- _The task_: Send back the listing, word for word.

- _Data for the task_:
_ _ _ _
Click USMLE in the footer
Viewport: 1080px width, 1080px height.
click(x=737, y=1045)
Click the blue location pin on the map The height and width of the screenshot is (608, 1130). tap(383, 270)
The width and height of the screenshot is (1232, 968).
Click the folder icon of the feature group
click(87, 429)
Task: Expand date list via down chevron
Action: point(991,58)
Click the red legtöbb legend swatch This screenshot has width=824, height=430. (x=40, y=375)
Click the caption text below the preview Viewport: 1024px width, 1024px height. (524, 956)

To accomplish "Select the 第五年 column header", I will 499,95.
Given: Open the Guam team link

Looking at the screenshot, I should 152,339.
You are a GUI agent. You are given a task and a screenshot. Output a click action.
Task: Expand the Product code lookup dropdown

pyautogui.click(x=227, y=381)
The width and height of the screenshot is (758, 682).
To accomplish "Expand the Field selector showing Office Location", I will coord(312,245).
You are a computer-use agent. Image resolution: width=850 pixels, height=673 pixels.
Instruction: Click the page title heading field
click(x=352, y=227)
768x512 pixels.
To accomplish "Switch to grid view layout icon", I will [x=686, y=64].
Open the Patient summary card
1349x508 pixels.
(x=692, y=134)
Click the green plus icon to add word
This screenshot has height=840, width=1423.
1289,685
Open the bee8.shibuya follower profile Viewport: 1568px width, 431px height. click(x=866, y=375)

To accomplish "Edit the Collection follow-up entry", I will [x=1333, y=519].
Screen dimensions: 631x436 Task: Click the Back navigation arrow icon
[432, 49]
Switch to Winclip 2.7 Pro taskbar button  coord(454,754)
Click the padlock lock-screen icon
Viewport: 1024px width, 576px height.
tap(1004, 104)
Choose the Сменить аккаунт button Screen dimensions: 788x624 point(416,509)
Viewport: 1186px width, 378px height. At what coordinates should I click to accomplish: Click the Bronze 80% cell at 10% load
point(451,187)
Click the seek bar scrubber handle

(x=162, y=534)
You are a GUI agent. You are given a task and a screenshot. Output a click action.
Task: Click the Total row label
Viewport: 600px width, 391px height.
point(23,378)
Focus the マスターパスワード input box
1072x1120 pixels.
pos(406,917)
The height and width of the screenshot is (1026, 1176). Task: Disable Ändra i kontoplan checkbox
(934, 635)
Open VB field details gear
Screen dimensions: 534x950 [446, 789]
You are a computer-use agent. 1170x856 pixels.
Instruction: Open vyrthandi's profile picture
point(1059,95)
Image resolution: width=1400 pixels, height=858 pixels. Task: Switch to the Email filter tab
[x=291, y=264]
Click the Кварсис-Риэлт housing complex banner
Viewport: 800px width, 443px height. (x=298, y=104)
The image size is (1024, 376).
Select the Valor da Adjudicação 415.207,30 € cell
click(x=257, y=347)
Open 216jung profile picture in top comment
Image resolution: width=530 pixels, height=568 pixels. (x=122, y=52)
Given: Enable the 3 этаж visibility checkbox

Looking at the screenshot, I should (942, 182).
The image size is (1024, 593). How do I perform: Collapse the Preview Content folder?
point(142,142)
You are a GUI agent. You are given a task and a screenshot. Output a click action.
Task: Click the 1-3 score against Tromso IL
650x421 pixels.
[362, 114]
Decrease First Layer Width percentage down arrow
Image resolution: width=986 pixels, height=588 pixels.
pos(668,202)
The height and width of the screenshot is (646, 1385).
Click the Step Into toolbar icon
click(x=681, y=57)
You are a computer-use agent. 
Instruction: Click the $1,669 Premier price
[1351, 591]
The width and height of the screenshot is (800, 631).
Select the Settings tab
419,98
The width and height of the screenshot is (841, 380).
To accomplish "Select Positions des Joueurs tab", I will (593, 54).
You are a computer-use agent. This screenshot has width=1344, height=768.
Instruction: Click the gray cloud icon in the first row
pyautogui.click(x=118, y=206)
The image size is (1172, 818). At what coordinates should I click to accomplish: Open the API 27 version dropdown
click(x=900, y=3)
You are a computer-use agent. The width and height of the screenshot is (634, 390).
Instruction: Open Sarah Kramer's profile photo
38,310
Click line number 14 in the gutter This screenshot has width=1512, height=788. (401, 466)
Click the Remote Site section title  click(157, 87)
_ _ _ _
- _Result_:
Click USMLE in the footer
Viewport: 1080px width, 1080px height.
click(x=737, y=1045)
Click the blue location pin on the map The height and width of the screenshot is (608, 1130). tap(383, 270)
The width and height of the screenshot is (1232, 968).
Click the folder icon of the feature group
click(87, 429)
Task: Expand date list via down chevron
Action: point(991,58)
Click the red legtöbb legend swatch This screenshot has width=824, height=430. (x=40, y=375)
Click the caption text below the preview Viewport: 1024px width, 1024px height. (524, 956)

To accomplish "Select the 第五年 column header", I will 499,95.
Given: Open the Guam team link

Looking at the screenshot, I should 152,339.
You are a GUI agent. You are given a task and a screenshot. Output a click action.
Task: Expand the Product code lookup dropdown

pyautogui.click(x=227, y=381)
The width and height of the screenshot is (758, 682).
To accomplish "Expand the Field selector showing Office Location", I will coord(312,245).
You are a computer-use agent. Image resolution: width=850 pixels, height=673 pixels.
Instruction: Click the page title heading field
click(x=352, y=227)
768x512 pixels.
To accomplish "Switch to grid view layout icon", I will [x=686, y=64].
Open the Patient summary card
1349x508 pixels.
(x=692, y=134)
Click the green plus icon to add word
This screenshot has height=840, width=1423.
1289,685
Open the bee8.shibuya follower profile Viewport: 1568px width, 431px height. click(x=866, y=375)

To accomplish "Edit the Collection follow-up entry", I will [x=1333, y=519].
Screen dimensions: 631x436 Task: Click the Back navigation arrow icon
[432, 49]
Switch to Winclip 2.7 Pro taskbar button  coord(454,754)
Click the padlock lock-screen icon
Viewport: 1024px width, 576px height.
tap(1004, 104)
Choose the Сменить аккаунт button Screen dimensions: 788x624 point(416,509)
Viewport: 1186px width, 378px height. At what coordinates should I click to accomplish: Click the Bronze 80% cell at 10% load
point(451,187)
Click the seek bar scrubber handle

(x=162, y=534)
You are a GUI agent. You are given a task and a screenshot. Output a click action.
Task: Click the Total row label
Viewport: 600px width, 391px height.
point(23,378)
Focus the マスターパスワード input box
1072x1120 pixels.
pos(406,917)
The height and width of the screenshot is (1026, 1176). Task: Disable Ändra i kontoplan checkbox
(934, 635)
Open VB field details gear
Screen dimensions: 534x950 [446, 789]
You are a computer-use agent. 1170x856 pixels.
Instruction: Open vyrthandi's profile picture
point(1059,95)
Image resolution: width=1400 pixels, height=858 pixels. Task: Switch to the Email filter tab
[x=291, y=264]
Click the Кварсис-Риэлт housing complex banner
Viewport: 800px width, 443px height. (x=298, y=104)
The image size is (1024, 376).
Select the Valor da Adjudicação 415.207,30 € cell
click(x=257, y=347)
Open 216jung profile picture in top comment
Image resolution: width=530 pixels, height=568 pixels. (x=122, y=52)
Given: Enable the 3 этаж visibility checkbox

Looking at the screenshot, I should (942, 182).
The image size is (1024, 593). How do I perform: Collapse the Preview Content folder?
point(142,142)
You are a GUI agent. You are given a task and a screenshot. Output a click action.
Task: Click the 1-3 score against Tromso IL
650x421 pixels.
[362, 114]
Decrease First Layer Width percentage down arrow
Image resolution: width=986 pixels, height=588 pixels.
pos(668,202)
The height and width of the screenshot is (646, 1385).
Click the Step Into toolbar icon
click(x=681, y=57)
You are a computer-use agent. 
Instruction: Click the $1,669 Premier price
[1351, 591]
The width and height of the screenshot is (800, 631).
Select the Settings tab
419,98
The width and height of the screenshot is (841, 380).
To accomplish "Select Positions des Joueurs tab", I will (593, 54).
You are a computer-use agent. This screenshot has width=1344, height=768.
Instruction: Click the gray cloud icon in the first row
pyautogui.click(x=118, y=206)
The image size is (1172, 818). At what coordinates should I click to accomplish: Open the API 27 version dropdown
click(x=900, y=3)
You are a computer-use agent. The width and height of the screenshot is (634, 390).
Instruction: Open Sarah Kramer's profile photo
38,310
Click line number 14 in the gutter This screenshot has width=1512, height=788. (401, 466)
Click the Remote Site section title  click(157, 87)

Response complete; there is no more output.